= WHAT IS BEING ASKED =
Every line from the one containing "Task: Click 'Yes'" through the end of the data is to be copied exactly, and nothing outside that range.

= DATA PROVIDED =
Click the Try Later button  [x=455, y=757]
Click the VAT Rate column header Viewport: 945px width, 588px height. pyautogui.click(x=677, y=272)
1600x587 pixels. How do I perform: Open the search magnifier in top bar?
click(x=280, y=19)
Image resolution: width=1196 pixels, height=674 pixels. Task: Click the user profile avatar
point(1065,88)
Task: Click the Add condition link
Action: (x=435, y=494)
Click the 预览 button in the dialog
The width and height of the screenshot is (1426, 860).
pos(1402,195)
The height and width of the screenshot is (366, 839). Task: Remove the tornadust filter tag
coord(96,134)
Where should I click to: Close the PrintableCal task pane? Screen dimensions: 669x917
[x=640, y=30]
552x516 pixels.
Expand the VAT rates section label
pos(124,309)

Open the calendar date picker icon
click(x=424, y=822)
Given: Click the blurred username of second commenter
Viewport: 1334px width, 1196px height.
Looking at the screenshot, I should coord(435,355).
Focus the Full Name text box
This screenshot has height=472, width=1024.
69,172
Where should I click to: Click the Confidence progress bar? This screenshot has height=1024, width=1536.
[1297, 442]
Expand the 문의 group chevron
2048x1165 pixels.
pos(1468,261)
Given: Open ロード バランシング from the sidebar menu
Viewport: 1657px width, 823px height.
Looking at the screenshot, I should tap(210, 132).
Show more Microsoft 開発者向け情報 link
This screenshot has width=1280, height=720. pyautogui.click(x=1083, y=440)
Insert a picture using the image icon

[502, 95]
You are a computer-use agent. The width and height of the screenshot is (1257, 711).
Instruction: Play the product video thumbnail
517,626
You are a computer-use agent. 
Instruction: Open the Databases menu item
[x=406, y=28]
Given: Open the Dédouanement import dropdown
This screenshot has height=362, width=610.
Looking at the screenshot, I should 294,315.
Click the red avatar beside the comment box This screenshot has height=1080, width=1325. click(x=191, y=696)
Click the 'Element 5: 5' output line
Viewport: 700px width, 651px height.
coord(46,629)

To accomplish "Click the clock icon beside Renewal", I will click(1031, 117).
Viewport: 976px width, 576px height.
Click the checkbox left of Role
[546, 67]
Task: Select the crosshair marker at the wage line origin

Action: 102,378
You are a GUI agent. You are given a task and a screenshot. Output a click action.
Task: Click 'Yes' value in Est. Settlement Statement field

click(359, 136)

= ANSWER =
Task: Click 'Yes' value in Est. Settlement Statement field

click(359, 136)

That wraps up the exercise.